Robinhood equity token now live on Swarm | finder.com

Robinhood equity token now live on Swarm

Andrew Munro 16 August 2018 NEWS

Tokenised equity is all-around fascinating, especially for cryptocurrency enthusiasts and lawyers.

Robinhood equity tokens are now live on Swarm.

What does that mean?

It means people can now purchase shares of the Robinhood trading platform itself, in the form of cryptocurrency-like digital tokens (Robinhood Equity Tokens, RHET). The equity part is nothing new since it’s more or less just like shares. The novel element is the tokenisation.

“Secondary equities transactions and refinancing of legal entities which hold private company equity are not new in the United States,” said Philipp Pieper, CEO of Swarm Fund. “What’s new here is the tokenisation of these assets, and the doors opened by this innovation.

“One of the key innovations of tokenisation is that token owners can participate in the value creation of the very network they are part of. Swarm is bringing this paradigm shift to companies that are key players within this movement, but have yet to permit the network to participate.”



OPINION

Robinhood is a trading platform for both cryptocurrency and traditional assets, so RHET specifically is broadly similar, in some ways, to cryptocurrency tokens like Binance Coin (BNB) and KuCoin Shares (KCS) which entitle users to certain benefits on these exchange platforms – respectively, discounted fees and dividends from total trade volumes.

The key difference is that equity tokens like RHET can, in a way, represent a formal, legal share in a company rather than just being a kind of coupon guaranteed only by the platform itself.
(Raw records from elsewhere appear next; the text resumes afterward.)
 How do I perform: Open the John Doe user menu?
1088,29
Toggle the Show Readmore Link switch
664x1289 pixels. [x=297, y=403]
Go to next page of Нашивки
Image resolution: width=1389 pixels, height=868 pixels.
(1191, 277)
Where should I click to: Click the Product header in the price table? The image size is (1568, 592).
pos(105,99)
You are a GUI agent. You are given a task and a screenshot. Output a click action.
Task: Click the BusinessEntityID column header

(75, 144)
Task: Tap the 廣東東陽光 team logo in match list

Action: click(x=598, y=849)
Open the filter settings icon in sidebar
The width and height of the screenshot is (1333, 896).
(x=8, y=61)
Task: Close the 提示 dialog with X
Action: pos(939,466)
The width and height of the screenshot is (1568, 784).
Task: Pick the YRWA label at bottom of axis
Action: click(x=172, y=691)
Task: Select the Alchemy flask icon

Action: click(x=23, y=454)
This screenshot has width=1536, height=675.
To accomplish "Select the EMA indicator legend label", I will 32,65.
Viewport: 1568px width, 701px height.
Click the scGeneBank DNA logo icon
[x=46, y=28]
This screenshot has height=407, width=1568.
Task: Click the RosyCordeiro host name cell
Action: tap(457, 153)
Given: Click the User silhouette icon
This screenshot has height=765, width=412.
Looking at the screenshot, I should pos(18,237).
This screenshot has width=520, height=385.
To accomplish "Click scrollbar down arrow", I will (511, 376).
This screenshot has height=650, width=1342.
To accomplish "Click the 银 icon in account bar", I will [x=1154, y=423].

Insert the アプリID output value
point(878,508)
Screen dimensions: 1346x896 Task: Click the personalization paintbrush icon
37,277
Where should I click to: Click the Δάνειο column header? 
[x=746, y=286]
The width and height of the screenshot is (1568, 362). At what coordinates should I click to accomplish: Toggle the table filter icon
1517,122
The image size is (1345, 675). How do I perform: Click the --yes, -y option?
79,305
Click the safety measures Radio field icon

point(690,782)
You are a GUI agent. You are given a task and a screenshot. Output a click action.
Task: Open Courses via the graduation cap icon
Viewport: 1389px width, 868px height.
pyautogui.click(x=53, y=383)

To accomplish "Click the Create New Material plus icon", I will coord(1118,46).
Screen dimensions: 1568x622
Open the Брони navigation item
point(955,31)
Although in this case, it might technically be more accurate to describe RHET as a semi-official share of an official share of a company. Someone else is holding the equity itself, while the tokens represent a stake in that equity. Same difference?

Whether this is technically the same as buying and selling equity itself is a legally grey fascinating area that many lawyers are probably going to have a lot of fun with in the future.

The fun has already started, with Coinbase previously sending Swarm a cease-and-desist notice for offering tokenised Coinbase equity, while Swarm remains confident that it was all obtained legally and through registered brokers.

The broad order of operations for RHET is as follows:

  • RHET tokens are being pre-sold. Those who buy RHET are reserving a share of Robinhood equity down the line.
  • Once the RHET fundraising goal is reached, Swarm will use those funds to purchase Robinhood equity through already-established channels. In this case, it will be through relationships with former employees and other equity holders.
  • Ownership of that purchased equity will be determined by RHET holdings.
  • RHET tokens are now functionally Robinhood equity itself.

It’s worth noting that Swarm equity tokens are built to SRC20 standards. This is a particular set of standards for tokenised real-world assets, where token data includes information such as function, legal rights, location, transfer restrictions and everything else needed to formally describe ownership and entitlements.

The SRC20 standard itself has not been legally enshrined, but cryptocurrencies can be subject to existing securities laws, so equity tokens are arguably just as legally bound as “traditional” shares.

It’s not entirely clear whether Robinhood as a company approves of its equity being tokenised and bought and sold or if it gave permission for it to be – or whether it even matters one way or another.


Disclosure: At the time of writing, the author holds ETH, IOTA, ICX, VET, XLM, BTC and ADA.

Disclaimer: This information should not be interpreted as an endorsement of cryptocurrency or any specific provider, service or offering. It is not a recommendation to trade. Cryptocurrencies are speculative, complex and involve significant risks – they are highly volatile and sensitive to secondary activity. Performance is unpredictable and past performance is no guarantee of future performance. Consider your own circumstances, and obtain your own advice, before relying on this information. You should also verify the nature of any product or service (including its legal status and relevant regulatory requirements) and consult the relevant Regulators' websites before making any decision. Finder, or the author, may have holdings in the cryptocurrencies discussed.